St Peter's has a number of famous connections:
- William Ewart Gladstone, four-times British Prime Minister, took his last communion here in 1898.
- The composer Sir Hubert Parry was born in the parish in 1848. His mother Isabella died of consumption, aged 32, twelve days after the birth and she was buried in the churchyard. Hubert was baptised in the church two days later.

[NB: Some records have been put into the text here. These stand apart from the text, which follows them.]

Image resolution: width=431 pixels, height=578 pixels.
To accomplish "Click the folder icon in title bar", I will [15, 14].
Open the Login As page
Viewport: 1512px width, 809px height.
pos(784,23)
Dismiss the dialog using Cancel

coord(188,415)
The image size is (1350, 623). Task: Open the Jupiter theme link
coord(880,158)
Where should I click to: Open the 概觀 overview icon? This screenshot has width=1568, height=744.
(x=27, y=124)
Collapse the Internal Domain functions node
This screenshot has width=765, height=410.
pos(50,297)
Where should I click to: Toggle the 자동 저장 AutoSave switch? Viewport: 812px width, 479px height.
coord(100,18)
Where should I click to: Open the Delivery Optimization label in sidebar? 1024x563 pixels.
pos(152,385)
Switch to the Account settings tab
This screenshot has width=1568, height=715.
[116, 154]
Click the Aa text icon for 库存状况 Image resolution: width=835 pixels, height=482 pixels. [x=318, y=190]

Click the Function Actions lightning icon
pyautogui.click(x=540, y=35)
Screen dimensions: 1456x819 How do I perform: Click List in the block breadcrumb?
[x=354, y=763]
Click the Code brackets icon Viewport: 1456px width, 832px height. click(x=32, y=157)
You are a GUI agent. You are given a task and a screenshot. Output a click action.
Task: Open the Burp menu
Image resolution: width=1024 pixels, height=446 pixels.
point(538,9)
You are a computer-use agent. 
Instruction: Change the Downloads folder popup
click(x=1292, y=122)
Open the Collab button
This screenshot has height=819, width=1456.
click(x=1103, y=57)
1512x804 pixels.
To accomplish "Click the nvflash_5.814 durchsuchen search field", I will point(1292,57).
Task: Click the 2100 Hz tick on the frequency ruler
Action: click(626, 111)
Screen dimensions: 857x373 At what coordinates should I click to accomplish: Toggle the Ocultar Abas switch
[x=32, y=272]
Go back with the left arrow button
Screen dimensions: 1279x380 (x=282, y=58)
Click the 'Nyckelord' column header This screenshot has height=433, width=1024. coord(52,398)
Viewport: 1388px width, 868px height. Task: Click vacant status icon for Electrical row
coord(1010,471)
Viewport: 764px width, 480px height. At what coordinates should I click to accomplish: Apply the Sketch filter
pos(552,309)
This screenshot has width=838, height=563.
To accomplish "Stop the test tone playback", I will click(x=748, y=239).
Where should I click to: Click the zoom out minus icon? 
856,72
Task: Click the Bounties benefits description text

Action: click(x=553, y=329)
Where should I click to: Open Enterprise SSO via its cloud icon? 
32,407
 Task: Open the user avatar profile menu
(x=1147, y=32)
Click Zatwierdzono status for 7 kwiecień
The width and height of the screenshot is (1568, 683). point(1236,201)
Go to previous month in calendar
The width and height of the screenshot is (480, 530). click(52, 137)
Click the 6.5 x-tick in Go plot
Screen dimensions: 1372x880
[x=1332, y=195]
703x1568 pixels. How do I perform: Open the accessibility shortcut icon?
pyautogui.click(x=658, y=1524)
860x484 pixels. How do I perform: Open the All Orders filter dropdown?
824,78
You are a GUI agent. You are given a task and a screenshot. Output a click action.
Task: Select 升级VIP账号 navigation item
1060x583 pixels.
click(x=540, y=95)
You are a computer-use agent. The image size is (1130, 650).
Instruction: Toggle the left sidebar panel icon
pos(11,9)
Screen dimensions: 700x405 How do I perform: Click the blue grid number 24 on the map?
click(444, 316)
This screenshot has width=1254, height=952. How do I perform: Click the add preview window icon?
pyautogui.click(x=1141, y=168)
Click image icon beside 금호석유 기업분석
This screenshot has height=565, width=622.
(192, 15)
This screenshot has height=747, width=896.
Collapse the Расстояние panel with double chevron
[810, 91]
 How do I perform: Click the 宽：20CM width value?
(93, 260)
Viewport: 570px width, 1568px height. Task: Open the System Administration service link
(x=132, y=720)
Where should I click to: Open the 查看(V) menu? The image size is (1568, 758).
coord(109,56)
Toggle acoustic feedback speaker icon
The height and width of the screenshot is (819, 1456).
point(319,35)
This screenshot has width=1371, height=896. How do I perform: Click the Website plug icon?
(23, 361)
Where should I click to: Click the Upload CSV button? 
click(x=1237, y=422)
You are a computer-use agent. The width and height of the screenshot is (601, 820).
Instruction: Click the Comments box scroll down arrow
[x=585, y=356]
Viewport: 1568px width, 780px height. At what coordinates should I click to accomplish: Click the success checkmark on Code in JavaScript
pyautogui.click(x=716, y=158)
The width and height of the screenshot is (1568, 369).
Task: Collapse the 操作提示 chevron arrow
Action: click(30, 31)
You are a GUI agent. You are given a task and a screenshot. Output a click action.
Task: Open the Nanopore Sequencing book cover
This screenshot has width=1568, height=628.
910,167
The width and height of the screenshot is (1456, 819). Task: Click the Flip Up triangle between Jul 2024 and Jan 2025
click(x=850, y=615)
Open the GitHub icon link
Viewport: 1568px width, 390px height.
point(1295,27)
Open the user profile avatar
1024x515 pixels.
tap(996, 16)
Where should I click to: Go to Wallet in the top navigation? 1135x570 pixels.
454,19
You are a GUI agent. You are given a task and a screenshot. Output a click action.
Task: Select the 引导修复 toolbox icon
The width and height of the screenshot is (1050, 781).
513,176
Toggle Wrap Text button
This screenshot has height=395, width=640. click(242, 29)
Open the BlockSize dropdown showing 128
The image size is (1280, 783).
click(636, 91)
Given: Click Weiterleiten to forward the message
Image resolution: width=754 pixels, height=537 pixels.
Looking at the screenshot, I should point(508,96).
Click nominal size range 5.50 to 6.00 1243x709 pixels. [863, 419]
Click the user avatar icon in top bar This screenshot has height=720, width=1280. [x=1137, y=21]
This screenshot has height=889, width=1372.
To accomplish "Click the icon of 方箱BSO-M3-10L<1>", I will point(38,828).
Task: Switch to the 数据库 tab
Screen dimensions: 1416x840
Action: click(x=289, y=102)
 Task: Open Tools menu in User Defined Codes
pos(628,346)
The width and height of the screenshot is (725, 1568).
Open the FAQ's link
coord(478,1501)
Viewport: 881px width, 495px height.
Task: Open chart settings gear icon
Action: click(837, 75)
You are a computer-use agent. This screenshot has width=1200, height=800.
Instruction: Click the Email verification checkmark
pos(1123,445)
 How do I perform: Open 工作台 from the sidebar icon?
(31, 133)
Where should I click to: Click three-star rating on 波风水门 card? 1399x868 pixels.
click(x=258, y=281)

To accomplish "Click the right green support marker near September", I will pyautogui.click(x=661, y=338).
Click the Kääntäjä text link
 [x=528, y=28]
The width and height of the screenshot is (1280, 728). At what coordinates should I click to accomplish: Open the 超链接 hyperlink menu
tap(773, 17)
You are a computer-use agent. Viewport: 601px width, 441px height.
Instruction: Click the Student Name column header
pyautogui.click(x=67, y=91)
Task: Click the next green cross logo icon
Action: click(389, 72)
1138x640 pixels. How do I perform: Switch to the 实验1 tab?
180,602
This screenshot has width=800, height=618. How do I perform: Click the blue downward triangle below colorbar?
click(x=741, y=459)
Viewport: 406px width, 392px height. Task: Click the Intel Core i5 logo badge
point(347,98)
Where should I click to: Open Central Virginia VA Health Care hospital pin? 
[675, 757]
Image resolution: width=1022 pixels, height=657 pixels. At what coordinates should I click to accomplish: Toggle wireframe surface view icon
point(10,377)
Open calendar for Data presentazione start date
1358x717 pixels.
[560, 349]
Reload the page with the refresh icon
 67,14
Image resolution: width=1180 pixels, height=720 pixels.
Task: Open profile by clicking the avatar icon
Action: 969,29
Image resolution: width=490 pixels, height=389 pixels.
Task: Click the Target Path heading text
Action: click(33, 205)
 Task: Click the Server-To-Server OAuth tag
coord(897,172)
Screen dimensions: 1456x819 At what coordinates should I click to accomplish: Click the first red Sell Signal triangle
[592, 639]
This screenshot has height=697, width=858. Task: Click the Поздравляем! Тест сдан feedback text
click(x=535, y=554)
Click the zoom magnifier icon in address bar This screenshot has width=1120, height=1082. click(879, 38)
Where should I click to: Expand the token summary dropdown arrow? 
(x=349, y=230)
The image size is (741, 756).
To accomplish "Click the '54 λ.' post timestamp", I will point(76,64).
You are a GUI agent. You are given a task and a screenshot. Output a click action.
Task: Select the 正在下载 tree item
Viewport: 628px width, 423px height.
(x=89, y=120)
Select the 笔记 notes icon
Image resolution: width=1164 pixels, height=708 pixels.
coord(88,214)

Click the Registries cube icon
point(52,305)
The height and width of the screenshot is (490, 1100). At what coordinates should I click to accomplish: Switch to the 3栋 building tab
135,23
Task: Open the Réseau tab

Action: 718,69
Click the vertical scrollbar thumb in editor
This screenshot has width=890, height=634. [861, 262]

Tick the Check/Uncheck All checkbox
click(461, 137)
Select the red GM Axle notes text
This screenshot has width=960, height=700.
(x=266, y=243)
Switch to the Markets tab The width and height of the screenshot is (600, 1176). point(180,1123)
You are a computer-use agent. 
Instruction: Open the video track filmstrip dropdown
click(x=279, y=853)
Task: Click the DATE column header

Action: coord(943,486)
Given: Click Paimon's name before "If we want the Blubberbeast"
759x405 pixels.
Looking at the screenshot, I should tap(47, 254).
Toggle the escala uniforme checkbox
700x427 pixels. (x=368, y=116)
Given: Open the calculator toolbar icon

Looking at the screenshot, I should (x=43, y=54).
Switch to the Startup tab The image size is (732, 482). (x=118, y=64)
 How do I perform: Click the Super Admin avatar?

- John Keble, one of the leaders of the Oxford Movement, vicar of Hursley, a village south-west of Winchester (where he is buried in the churchyard of All Saints’ Church), and professor of poetry at Oxford, died in the parish in 1866. There are two stained-glass windows of him in his cassock in the church, and the Keble Chapel was dedicated in the south-east transept in his memory.
- Sir Dan Godfrey, the conductor and champion of British music, who founded the Bournemouth Symphony Orchestra in 1896.
- Constantin Silvestri, the Romanian conductor, composer, and pianist, who was "compared with von Karajan and Barbirolli" and who "moulded the Bournemouth Symphony Orchestra into an orchestra of international repute".
- Major General Richard Clement Moody, the first Governor of the Falkland Islands and the founder and first Lieutenant Governor of British Columbia, and his sister Clementina Barbara, are buried in the churchyard.
- Lewis Tregonwell, founder of Bournemouth. In 1810, Tregonwell bought land from the Lord of the Manor of Christchurch and built a house next to the mouth of the River Bourne (which runs through the lower gardens today). His house was called The Mansion, and is now part of the Royal Exeter Hotel.
- Mary Shelley, author of Frankenstein, is interred here, reputedly along with the heart of her husband, the poet Percy Bysshe Shelley, who had died in Sardinia. Their only surviving child, Sir Percy Shelley, 3rd Baronet, built a house in nearby Boscombe, believing that the balmy climate would help his sick wife and his mother.
- Mary Shelley had expressed a wish to be buried with her parents, Mary Wollstonecraft, the feminist philosopher, and William Godwin, one of the founders of theoretical anarchism. Wollstonecraft and Godwin had died in London and were buried in the churchyard of St Pancras Old Church. Sir Percy and his wife had them reinterred at Bournemouth.
- The funeral of radio DJ and TV presenter Ed Stewart was held in the church in 2016.